I was laying in bed last night and had something I thought was so profound that I wanted to blog about it. Now I can't remember what it was. I should have got up right then and got it out. Dang it man.
Tonight is the night before the Walk to Remember event at the hospital I had Brinley at. I am nervous and excited about going tomorrow. I anticipate it will be a hard day but am looking forward to remembering my daughter. (Not like I haven't been thinking of her of every minute of every day.)
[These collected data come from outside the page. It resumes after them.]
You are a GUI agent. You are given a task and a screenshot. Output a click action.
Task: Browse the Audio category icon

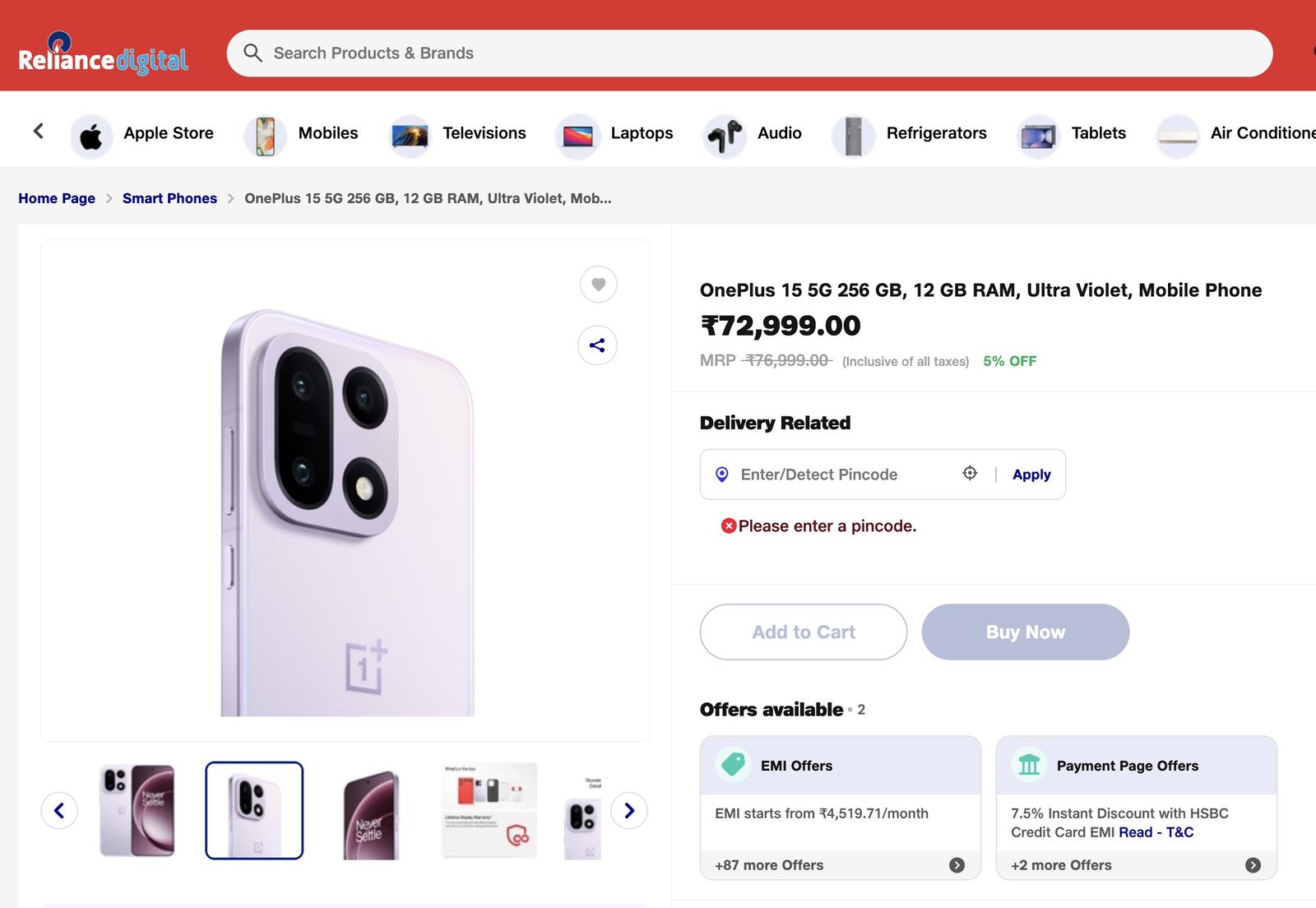tap(725, 136)
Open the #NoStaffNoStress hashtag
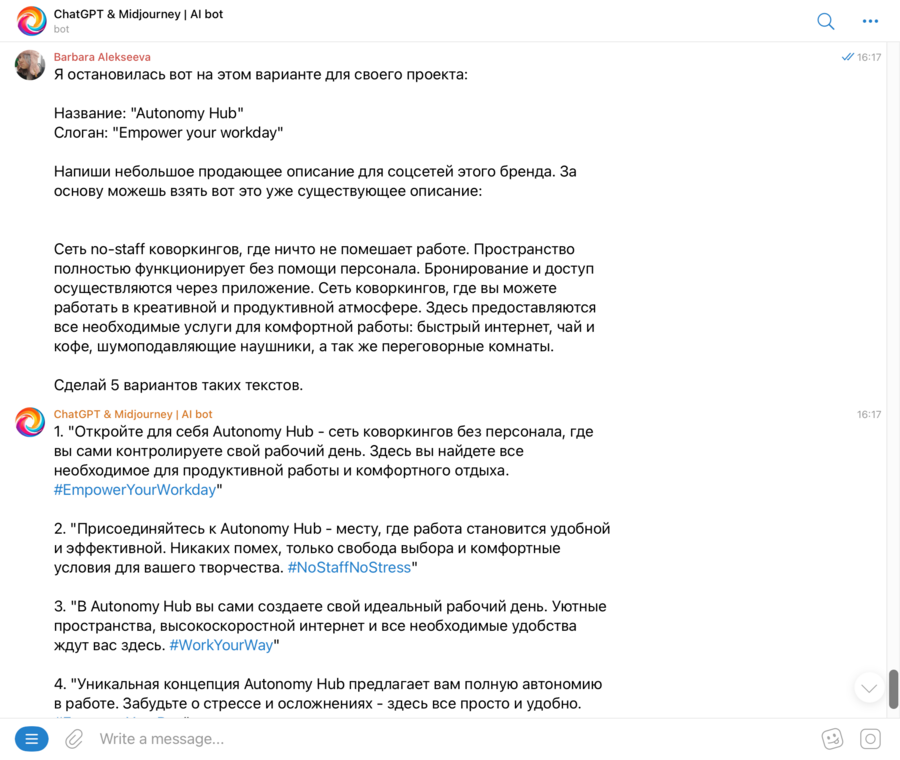Viewport: 900px width, 760px height. 349,567

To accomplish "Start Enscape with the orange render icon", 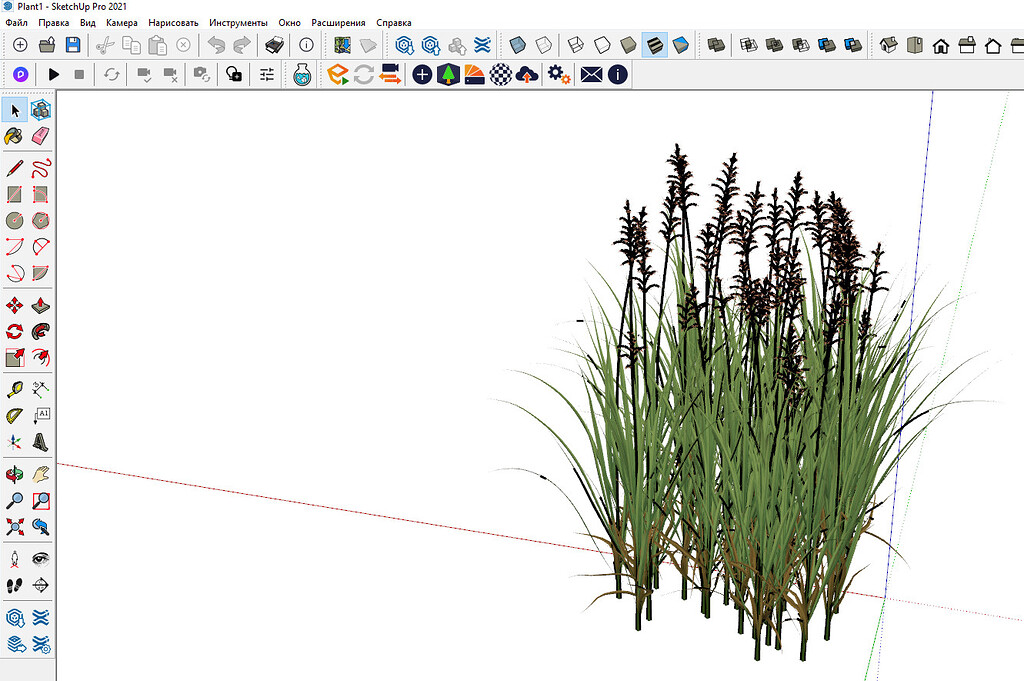I will (x=337, y=74).
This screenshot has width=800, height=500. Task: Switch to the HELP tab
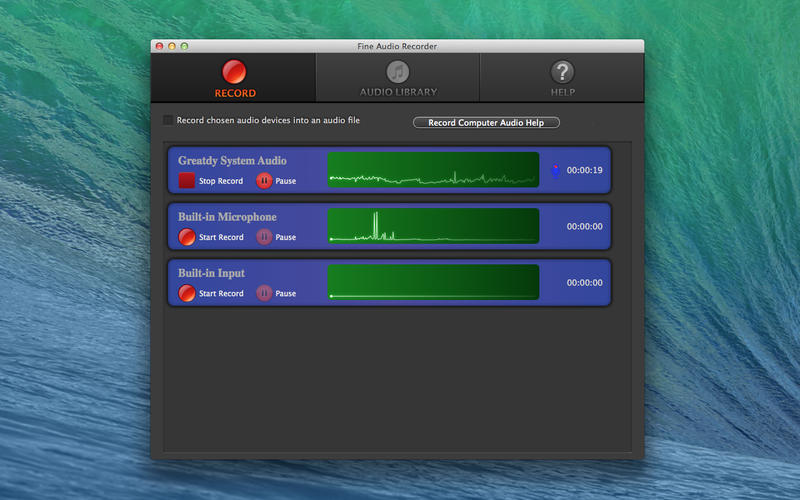562,78
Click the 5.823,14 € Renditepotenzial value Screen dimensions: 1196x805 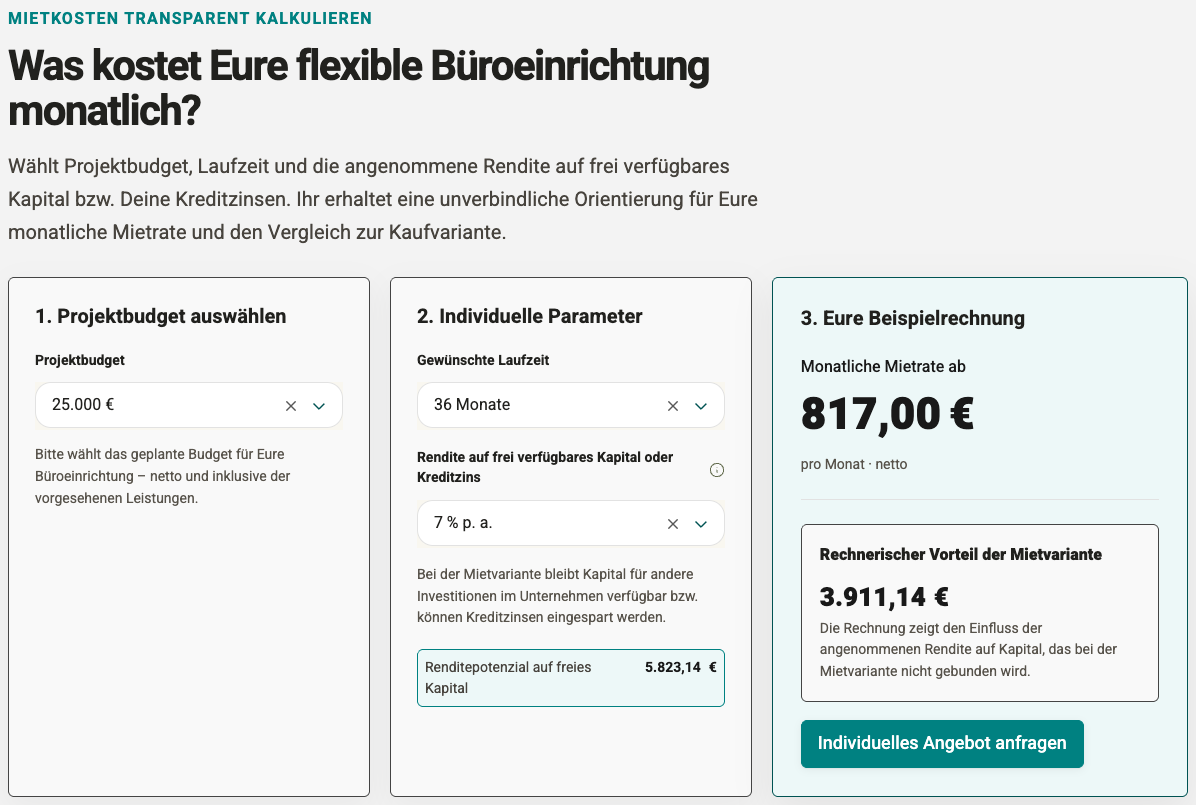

Yesterday I woke up at 7:30am but didn't want to get out of bed all day. I finally got up around 11am to take a shower but I really would have loved to stay in bed all day long. I guess that is what it is like to be depressed. Not wanting to get up or deal with people. Some days it is like that...I don't want to be bothered.
Monday I start therapy for the first time in my life. I wonder if I am really messed up enough to need therapy. I am afraid that the therapist will tell me that I am fine and I don't need to come back again. I don't feel like I am fine. I want to be able to think clearly again. I am so forgetful and absent minded these days, I think the therapy will help. I hope so.
On a lighter note we received our Brinley tree today. Mark's aunts got together and bought us a Okame Cherry tree in honor of Brinley. It is very pretty with pink flowers. I can't wait till it blooms but first we have to find the perfect home for it in our yard.